En 2021, le Groupe d'Experts Intergouvernemental sur le Changement Climatique des Nations Unies a tiré la sonnette d'alarme sur une crise imminente : Le changement climatique génère un "code rouge pour l'humanité" qui nécessite une action urgente. Les systèmes alimentaires sont profondément imbriqués dans cette crise. Dans de nombreuses régions, notamment dans les pays en développement, le changement climatique a déjà commencé à réduire la productivité agricole et à perturber les chaînes d'approvisionnement, ce qui exerce une pression sur les moyens de subsistance et menace d'augmenter considérablement la faim et la malnutrition, rendant les efforts d'adaptation d'une importance cruciale.
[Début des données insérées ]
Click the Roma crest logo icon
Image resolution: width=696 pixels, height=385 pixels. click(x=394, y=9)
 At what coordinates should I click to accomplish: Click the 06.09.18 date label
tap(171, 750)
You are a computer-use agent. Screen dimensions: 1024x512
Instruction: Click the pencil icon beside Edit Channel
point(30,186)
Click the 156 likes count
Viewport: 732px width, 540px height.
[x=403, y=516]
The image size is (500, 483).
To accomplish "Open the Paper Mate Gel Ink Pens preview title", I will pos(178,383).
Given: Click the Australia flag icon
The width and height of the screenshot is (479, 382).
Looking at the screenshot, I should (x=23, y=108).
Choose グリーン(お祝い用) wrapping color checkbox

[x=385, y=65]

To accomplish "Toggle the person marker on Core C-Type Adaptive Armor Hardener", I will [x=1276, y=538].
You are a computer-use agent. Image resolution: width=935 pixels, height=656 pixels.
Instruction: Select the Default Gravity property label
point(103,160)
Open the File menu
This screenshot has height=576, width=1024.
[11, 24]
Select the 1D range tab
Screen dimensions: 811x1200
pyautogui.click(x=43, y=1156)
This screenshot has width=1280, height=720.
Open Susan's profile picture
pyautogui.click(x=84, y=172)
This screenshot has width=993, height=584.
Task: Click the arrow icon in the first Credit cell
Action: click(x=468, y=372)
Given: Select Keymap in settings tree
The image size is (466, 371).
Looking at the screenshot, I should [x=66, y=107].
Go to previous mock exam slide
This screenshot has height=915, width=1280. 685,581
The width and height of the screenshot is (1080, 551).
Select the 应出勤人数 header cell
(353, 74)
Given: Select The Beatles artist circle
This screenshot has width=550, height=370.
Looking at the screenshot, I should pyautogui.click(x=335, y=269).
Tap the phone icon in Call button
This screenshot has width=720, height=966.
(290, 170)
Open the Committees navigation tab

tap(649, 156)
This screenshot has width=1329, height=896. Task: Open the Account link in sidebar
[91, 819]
Dans l'édition 2022 du Rapport sur les Politiques Alimentaires Mondiales de l'IFPRI, des chercheurs de l'Institut International de Recherche sur les Politiques Alimentaires, de l'Alliance de Biodiversité et du Centre International d'Agriculture Tropicale, de l'Institut International de Gestion des Eaux et d'autres partenaires identifient six priorités politiques qui peuvent - et doivent - être mises en œuvre dès maintenant. Ce large éventail de recommandations visant à accélérer la transformation des systèmes alimentaires est susceptible de renforcer la résilience et l'adaptation dans les pays en développement.

Les systèmes alimentaires sont à la fois touchés par le changement climatique et des contributeurs majeurs à ce changement. Des estimations récentes indiquent que les systèmes alimentaires contribuent à plus d'un tiers des émissions de gaz à effet de serre (GES) à l'origine du changement climatique, ce qui rend leur réduction essentielle à tout effort d'atténuation. De plus, l'agriculture, la foresterie et les autres utilisations des terres (AFAT) sont actuellement les seuls secteurs qui ont un réel potentiel pour devenir un puits d'émissions nettes, c'est-à-dire retirer de l'atmosphère plus de GES qu'ils n'en émettent, en créant et en protégeant des puits de carbone dans les forêts, les océans et les sols.

Le Sommet des Nations Unies sur les Systèmes Alimentaires et les réunions de la COP26 de la CCNUCC de 2021 ont reconnu l'importance des systèmes alimentaires pour les discussions et les solutions climatiques mondiales, marquant un changement important pour mettre les systèmes alimentaires au centre des discussions mondiales sur les impacts du changement climatique et les solutions. Mais l'agriculture et les systèmes alimentaires reçoivent encore une attention et un financement insuffisants pour faire face à la crise. Seuls 4% des financements climatiques sont actuellement destinés à l'AFAT.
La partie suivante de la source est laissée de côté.